Electronic warfare systems are used on modern military aircraft as part of their offensive and defensive capabilities. These electronic warfare systems emit RF signals that travel through space. Radar systems use RF emissions to locate and track opposing aircraft and some radar systems are incorporated within missiles to assist in the self-guided propulsion of a missile to its target. An electronic warfare search receiver is used defensively to detect those RF emissions. The receiver searches the range of frequencies (the RF spectrum) in which the RF emissions are likely to occur. The receiver then detects and analyzes the nature of the RF signals. By determining the characteristics of the signals received, the defender will know the nature of the threat and, for example, will know if a radar guided missile has "locked on" to the defenders aircraft. These systems are used in friendly as well as unfriendly aircraft. In a tactical or strategic environment, the number of aircraft and the density and diversity of the emissions in the RF spectrum is quite large and is expected to increase. Existing detection and monitoring equipment that use wide band search receivers will find the RF emissions difficult or impossible to successfully monitor in such an environment. For example, some existing wide band receiver designs employ a threshold detector that requires the incoming signal to attain a certain amplitude before it is recognized as a true signal apart from the ordinary RF background noise. These receivers are incapable of detecting pulse-on-pulse conditions and accurately reporting the parameters of both pulses. These receivers are also not capable of detecting pulses that occur near the trailing edge of a first pulse. In this circumstance, the trailing edge of a first pulse does not cross back over the threshold level before the occurrence of the second pulse. With the existing designs, it is entirely possible that a first RF pulse received will effectively prevent detection of a second RF pulse, from another emitter, either during the presence of the first pulse or immediately after the first pulse. The first emission source may be identified but the second source is, in effect, masked.

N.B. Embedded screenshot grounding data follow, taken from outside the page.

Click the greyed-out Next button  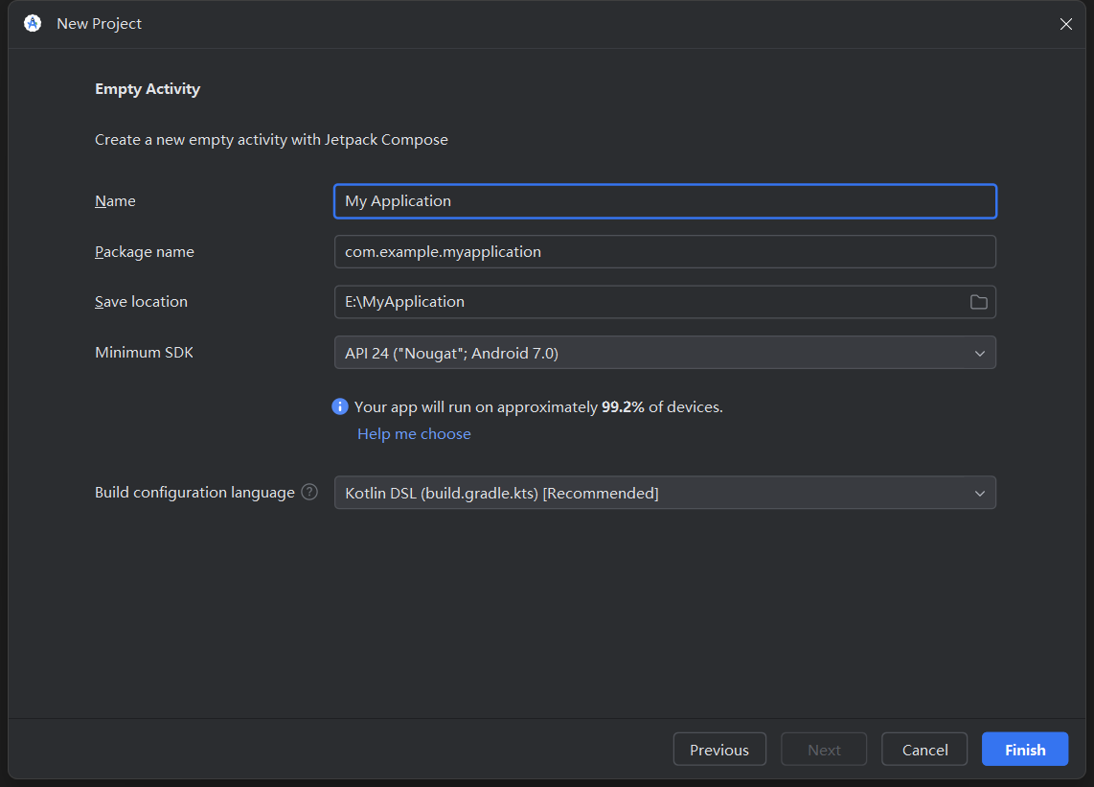click(x=824, y=750)
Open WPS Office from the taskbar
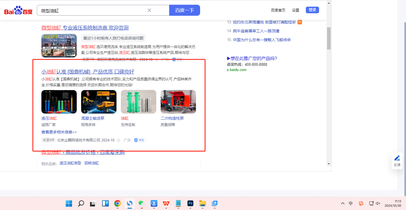Image resolution: width=406 pixels, height=210 pixels. (166, 204)
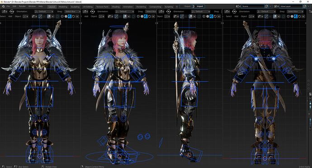Set second viewport to solid shading mode
The image size is (312, 168).
[142, 16]
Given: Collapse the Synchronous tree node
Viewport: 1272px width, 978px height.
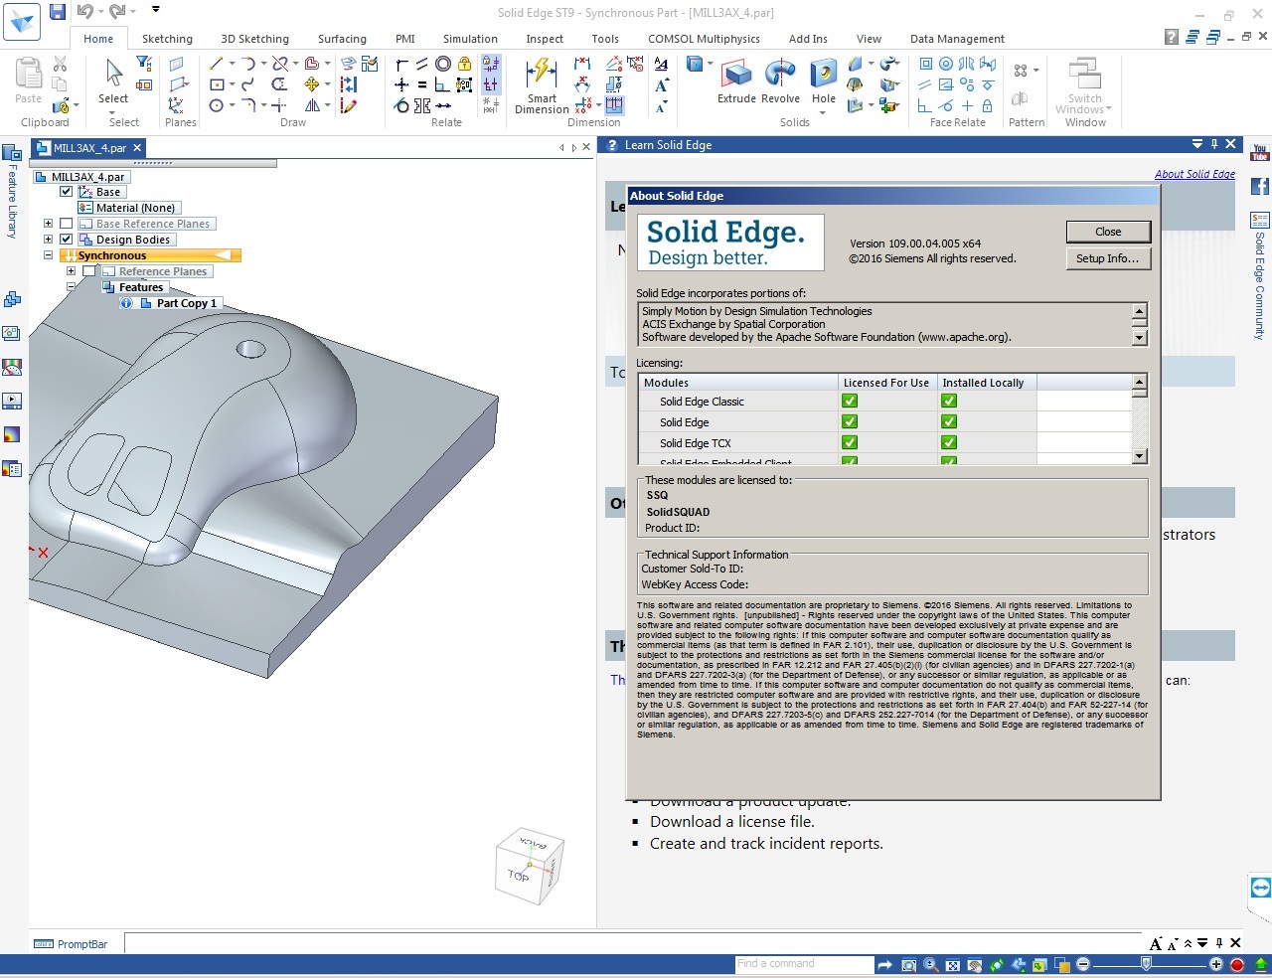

It is unlikely that a single receiver type will be capable of meeting all offensive or defensive threat detection and analysis requirements dictated by the future electronic warfare environment. Instead a set of search and analysis receivers of complimentary capabilities are likely to be required to meet future demands. Trade offs between probability of intercept, bandwidth, simultaneous signal resolution, sensitivity, receiver complexity and power consumption are necessary. Detecting pulse-on-pulse conditions and trailing edge pulse conditions as well as accurately reporting the parameters of both pulses in a pulse-on-pulse condition are important abilities for a modern receiver.
In traditional electronic warfare/electronic support measures (EW/ESM) receivers, techniques are used in which the receivers video output is digitized. Digitization occurs when the amplitude of the input signal exceeds a predetermined threshold level. After the threshold has been crossed, the signal parameters for that signal are digitized. However, if a second signal occurs before the first signal drops below the threshold, then the second signal will not be detected. This allows a continuous wave or long pulsed width signal to prevent detection of subsequent signals occurring simultaneously with the first signal, even if the subsequent signals are significantly larger in amplitude than the first signal.
Simultaneous signal resolution is an important requirement that needs to be addressed in order to reduce the risk that an enemy radar signal will go undetected. With this background it is desirable to provide a wide band receiver that has a high probability of detecting simultaneous and trailing edge signals and that can also measure the phase, frequency, time of arrival, pulse modulation, pulse width and amplitude of each signal.